The Radfan has been launched for 5 weeks now and we have been rushed off our feet fulfilling orders and moving from a product development business to a customer focused business and, whilst the last two years are still fresh in my mind, I thought it would be nice to draw back the curtain and see where a product like the Radfan comes from and the iterations we went through.
Believe it or not, these are the initial sketches for the Radfan, well the idea of the Radfan. At that point it didn't have a name or a design in mind beyond "a couple of fans and a piece of curved plastic" to create a warmer home, in reality the description would have been a radiator fan.
You can see that Roland's idea started from the problem, his first sketch came from the fact that all the heat from his radiator was escaping out of the window and collecting at the ceiling. The solution was some kind of device that would change the direction of the air to make him, his wife and home warmer - hey presto, there's an idea for a product that solves a pretty common problem!
The first Radfan was very simple, made of cardboard and two fans purchased off eBay stuck together with Roland's best card and glue model making skills honed from his architecture training. It was simple, effective and proved that the concept of a forward facing radiator fan had some legs.
In the spirit of keeping the initial stages low cost the next Radfan was identical to the cardboard Radfan but made from tough ABS plastic. As you can see this is not a design that you would expect to see for sale but it was an important first step in moving from what was still really a temporary idea into something firmer, more concrete that could be used for initial testing. Unlike the initial cardboard Radfan, which died a soggy death when our workshop flooded in June 2012 (ask anyone from Newcastle about THAT storm and you'll hear a good 5 minute story of some kind), we still have this Radfan and fondly refer to it as "old faithful".
One of the most important, and oft overlooked things in early stage design, is how the product is actually going to be made. Old faithful was made with time consuming prototyping techniques that don't work well at scale. In Radfan 3, we decided to explore the idea of sheet plastic cut and bent for the middle section and then 3D printed end plates to give it some support and shape. 3D printing, just like printing on paper, is a quick way to get something from screen into the real world and in our design journey has proved invaluable for us.
Not quite there but getting closer now. As a side note, the sheet plastic for this Radfan was heated and bent in Roland's oven at home, hence it is a bit short as this was the longest length of plastic he could fit in it!

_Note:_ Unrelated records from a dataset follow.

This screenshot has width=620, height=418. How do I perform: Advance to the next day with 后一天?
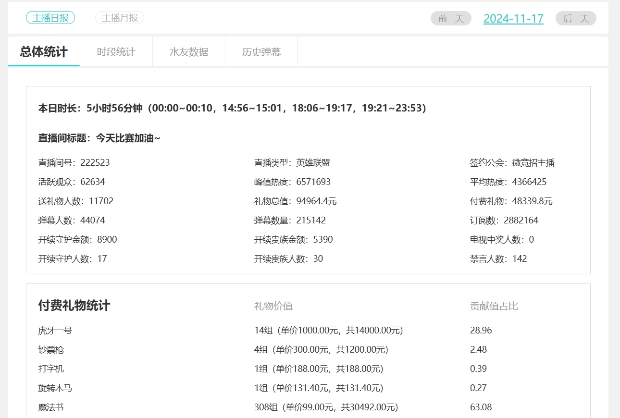pos(575,18)
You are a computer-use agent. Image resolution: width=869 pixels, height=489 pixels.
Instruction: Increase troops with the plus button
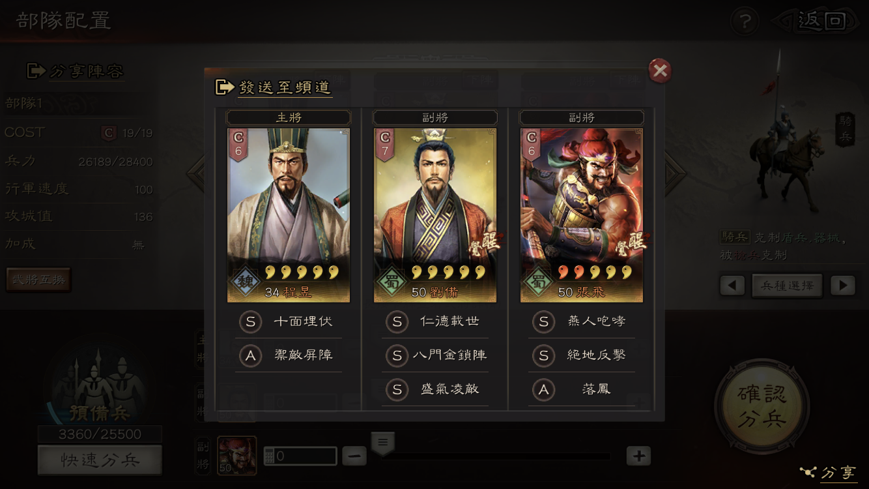(638, 456)
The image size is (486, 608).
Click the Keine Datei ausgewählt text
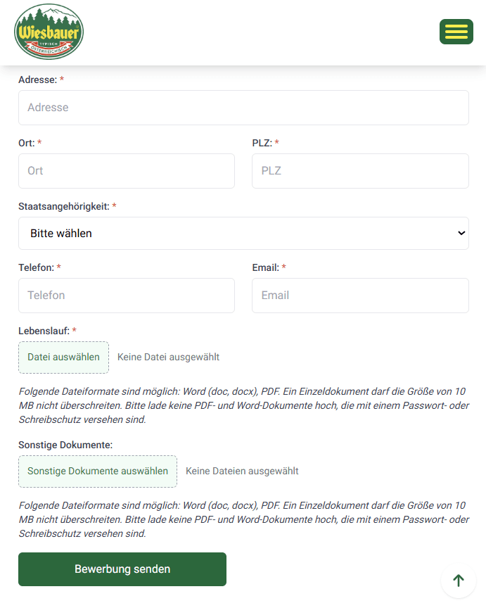click(168, 357)
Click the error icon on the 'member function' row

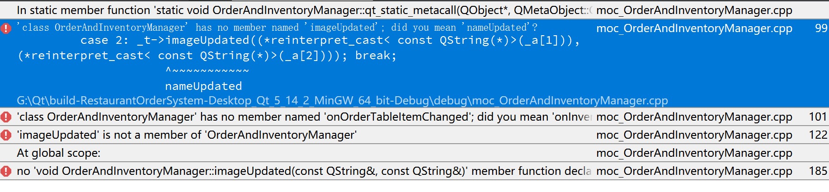(6, 171)
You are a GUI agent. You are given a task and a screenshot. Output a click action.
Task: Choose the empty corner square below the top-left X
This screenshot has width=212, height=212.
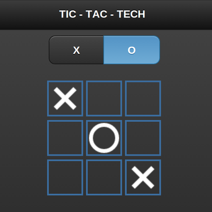point(65,177)
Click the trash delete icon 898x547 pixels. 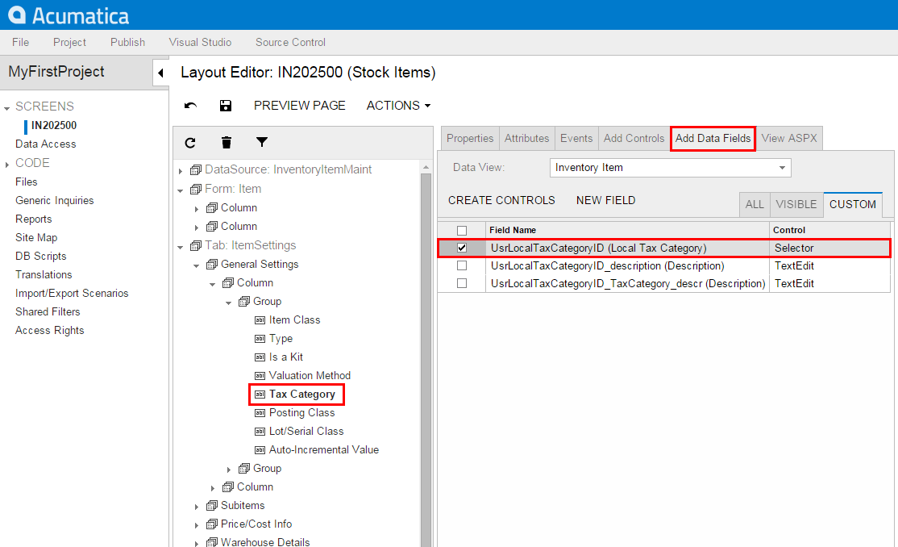(x=227, y=143)
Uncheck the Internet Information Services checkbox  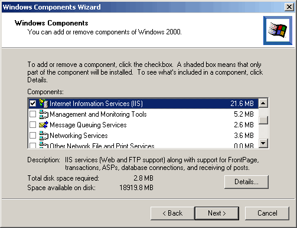point(32,104)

Focusing again on manufacturability (that's a word right?) we decided to explore adding some curves and making the Radfan as one solid piece, rather than multiple components. In reality this limited what we would be able to do with the design in the future and the setup costs for manufacture were eye watering.
Again, this was all 3D printed and you can see we've taken the opportunity to incorporate the curve of our logo, something that has lasted through to the final Radfan.
By this point you can really see we've settle on some themes. Picking up aspects of the logo in the "fins" on the front and making the Radfan out of several sections so that new Radfans are easier to roll out in the future. You may notice a couple of issues with it though, the first is that the fin is too wavy and needs to be more angular like our logo (shown in the inset). The second, and it's difficult to see from this angle, is that the end cap is HUGE, really wide and needs to be slimmer. Who'd have thought you could be so particular about a radiator fan hey!?
This is essentially the same Radfan but with those 2 issues ironed out. Unless they are side by side it is difficult to see the difference but for us, as picky founders with a vision for the product, it makes all the difference. Still all 3D printed but just painted white this time.
We needed to do a small prototype manufacturing run, so we made 10 Radfans using a silicone moulding manufacturing technique. This method meant we could get 10 Radfans made much cheaper than 3D printing. Each 3D printed Radfan cost around £800, with silicone moulding it is more like £250 each, it's still a lot but it's an important step before committing to full production moulds. All 10 of these went out into the field on trials with customers and who had an interest in determining the benefits of using a radiator fan in their hard to heat room.
So, the final Radfan is what you see on the Radfan website, made from part extruded and injection moulded components, matched to the colour of radiators, made from temperature resistant ABS plastic and, most importantly, a great looking product ... I know, I know, I am biased but we are very pleased with the final product and hope you are too.